Well, we've gone and done it again. We've schmutzed up the oceans, the land and the air and now we've achieved human kind's greatest accomplishment: Space Pollution. It's no surprise, but I'm still stunned that for as much as we talk about fixing the problems of our ignorant past, we're making exactly the same problems all over again. It's not like we don't have fair warning either. In 1975 ITC made it abundantly clear that if we load up space (in this case our moon) with garbage (radioactive waste) it's only a matter of time before some drunk space redneck crashes a ship into it propelling the moon on a madcap race though the galaxy full of adventure and wonderment.

What they failed to illustrate in this awesome show was that the people Martin Landau and Barbara Bain left behind, here on earth, were not only probably much more attractive people, but doomed to extinction. I bet the moon's good for a lot more than just regulating menstrual cycles and tides. The moon does all sorts of good stuff. Turning humans into werewolves, if they're so inclined, and more importantly giving us an already too short 24 hour day. Without the moon to help slow us down who knows how fast we may go? The gravitational pull of the moon getting ripped out of orbit may send us on a crazy orbit with effects we can only guess at. Well, only I can guess at. Katrin, if you're reading this could you write a physics simulation on what would happen if an Eagle space craft smashed into a radioactive dump on the moon? Thanks!

Whatever the results of actual scientific exploration on this topic may be, I'm going to cut to the chase and say it'll suck. Surely if an explosion would be strong enough to propel the moon through 2 and a half seasons of adventure would scatter debris the size of a Buick around space and some of those chunks would smash into us and there would be nothing that Bruce Willis could do about it.

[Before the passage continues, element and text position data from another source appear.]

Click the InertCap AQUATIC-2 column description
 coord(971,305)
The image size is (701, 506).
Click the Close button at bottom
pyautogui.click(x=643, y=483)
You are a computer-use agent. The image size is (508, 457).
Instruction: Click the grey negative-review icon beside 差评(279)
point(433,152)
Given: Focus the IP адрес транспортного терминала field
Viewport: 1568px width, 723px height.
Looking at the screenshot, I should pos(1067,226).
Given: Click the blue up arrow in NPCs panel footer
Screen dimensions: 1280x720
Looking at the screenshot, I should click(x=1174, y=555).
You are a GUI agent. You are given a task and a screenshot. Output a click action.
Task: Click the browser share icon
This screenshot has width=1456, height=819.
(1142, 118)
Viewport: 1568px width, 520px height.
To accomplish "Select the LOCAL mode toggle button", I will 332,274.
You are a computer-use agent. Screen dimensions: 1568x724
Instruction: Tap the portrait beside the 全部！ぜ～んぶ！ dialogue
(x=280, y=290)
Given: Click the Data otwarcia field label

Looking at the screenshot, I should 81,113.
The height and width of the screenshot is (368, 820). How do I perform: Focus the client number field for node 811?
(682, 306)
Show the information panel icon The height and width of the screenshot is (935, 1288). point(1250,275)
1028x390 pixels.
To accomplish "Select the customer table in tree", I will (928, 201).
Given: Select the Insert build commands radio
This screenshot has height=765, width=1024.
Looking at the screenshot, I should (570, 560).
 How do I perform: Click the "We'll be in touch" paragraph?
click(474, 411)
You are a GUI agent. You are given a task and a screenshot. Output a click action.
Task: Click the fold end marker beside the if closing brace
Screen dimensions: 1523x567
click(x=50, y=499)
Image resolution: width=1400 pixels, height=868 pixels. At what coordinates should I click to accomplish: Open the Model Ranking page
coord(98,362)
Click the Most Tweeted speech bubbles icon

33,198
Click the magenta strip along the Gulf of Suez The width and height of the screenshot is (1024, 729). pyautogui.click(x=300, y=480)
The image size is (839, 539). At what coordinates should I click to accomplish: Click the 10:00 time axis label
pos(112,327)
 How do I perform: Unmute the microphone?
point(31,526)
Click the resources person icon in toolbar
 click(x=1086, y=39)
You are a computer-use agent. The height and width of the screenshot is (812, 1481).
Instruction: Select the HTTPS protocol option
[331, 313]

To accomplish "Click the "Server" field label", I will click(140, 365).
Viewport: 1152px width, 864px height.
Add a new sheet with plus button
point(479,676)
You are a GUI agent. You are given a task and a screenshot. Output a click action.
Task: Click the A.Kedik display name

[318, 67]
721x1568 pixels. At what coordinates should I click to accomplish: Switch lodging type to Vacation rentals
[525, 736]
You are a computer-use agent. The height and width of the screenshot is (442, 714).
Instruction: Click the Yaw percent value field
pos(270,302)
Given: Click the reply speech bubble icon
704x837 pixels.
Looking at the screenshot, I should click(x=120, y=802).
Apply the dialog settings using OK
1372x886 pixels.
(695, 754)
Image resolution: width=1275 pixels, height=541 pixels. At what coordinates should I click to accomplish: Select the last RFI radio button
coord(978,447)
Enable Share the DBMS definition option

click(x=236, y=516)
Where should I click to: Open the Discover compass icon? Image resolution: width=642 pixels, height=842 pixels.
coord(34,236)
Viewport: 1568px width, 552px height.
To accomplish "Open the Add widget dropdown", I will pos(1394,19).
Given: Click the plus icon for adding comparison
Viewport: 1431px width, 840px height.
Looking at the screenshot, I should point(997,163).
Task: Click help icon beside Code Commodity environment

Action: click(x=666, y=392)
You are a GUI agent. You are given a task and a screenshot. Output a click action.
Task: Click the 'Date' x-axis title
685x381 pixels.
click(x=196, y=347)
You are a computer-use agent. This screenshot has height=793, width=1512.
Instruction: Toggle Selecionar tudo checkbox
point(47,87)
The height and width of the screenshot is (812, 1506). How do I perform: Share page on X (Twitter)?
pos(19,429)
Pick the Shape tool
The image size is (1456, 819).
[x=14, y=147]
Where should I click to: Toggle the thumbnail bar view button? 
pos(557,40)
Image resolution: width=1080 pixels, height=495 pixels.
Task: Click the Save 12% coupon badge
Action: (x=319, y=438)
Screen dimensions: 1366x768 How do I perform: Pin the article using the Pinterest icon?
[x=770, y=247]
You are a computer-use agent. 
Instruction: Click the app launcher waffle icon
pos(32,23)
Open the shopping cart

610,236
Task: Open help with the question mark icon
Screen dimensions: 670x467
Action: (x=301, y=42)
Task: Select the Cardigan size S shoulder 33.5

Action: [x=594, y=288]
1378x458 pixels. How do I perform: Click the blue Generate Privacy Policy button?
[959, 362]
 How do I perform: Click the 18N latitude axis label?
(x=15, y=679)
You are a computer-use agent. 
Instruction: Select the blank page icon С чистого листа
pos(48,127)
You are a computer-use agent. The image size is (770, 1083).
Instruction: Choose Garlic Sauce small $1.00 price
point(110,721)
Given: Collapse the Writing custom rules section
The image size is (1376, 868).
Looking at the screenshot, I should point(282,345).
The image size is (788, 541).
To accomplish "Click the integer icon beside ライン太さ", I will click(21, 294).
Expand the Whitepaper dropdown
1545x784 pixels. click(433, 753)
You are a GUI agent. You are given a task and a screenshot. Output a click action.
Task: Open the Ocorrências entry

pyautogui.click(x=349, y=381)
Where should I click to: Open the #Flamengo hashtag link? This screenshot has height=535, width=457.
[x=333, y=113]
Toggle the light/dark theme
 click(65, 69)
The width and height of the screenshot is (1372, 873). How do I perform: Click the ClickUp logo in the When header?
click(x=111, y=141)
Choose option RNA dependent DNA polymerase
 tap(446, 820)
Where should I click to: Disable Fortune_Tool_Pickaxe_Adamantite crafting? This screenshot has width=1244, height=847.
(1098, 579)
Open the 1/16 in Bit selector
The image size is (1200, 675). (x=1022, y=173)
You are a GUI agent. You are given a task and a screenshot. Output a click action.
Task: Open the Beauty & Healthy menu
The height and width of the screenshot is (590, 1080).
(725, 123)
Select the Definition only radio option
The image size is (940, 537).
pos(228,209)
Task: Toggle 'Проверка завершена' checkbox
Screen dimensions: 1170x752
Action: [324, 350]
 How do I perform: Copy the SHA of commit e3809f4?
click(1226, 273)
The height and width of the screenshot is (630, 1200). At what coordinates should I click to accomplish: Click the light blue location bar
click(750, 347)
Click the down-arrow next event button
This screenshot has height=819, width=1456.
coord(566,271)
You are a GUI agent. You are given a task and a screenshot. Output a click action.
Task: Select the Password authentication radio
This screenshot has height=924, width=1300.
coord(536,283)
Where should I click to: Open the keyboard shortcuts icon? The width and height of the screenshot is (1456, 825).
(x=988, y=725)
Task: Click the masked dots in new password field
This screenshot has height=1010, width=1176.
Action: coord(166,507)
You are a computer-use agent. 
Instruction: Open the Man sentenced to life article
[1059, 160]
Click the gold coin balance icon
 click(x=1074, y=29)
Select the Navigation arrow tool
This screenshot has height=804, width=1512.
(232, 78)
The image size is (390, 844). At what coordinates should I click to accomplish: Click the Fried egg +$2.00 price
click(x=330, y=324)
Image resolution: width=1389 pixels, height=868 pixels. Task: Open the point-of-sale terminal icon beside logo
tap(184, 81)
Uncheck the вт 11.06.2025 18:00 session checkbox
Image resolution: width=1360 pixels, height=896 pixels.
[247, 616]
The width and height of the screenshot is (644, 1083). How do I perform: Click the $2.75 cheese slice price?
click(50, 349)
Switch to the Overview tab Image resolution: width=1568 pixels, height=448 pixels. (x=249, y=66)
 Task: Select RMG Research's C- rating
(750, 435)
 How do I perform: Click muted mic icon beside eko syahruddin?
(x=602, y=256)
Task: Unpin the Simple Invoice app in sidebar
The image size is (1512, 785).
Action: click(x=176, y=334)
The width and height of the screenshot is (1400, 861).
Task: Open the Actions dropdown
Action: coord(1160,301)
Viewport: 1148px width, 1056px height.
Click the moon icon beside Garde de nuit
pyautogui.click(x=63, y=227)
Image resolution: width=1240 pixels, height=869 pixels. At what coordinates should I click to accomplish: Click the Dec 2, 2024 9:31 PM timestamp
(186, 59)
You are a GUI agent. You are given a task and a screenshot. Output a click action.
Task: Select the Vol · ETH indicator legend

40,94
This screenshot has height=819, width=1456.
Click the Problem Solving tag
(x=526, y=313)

So. We should already know that garbage in space is bad. We were clearly showed this in the 70 at a time when people used slide rules to figure out stuff and men wore mustaches. Yet here we are fucking it up. What the hell is wrong with us? When I'm king I will not stand for space pollution! I'm already working on a commercial that will depict a wise alien watching China blow up a satellite with a missile. The alien will turn orange, but they'll be subtitles letting us know that that's how beings from their planet show sadness due to lack of anything like tear ducts.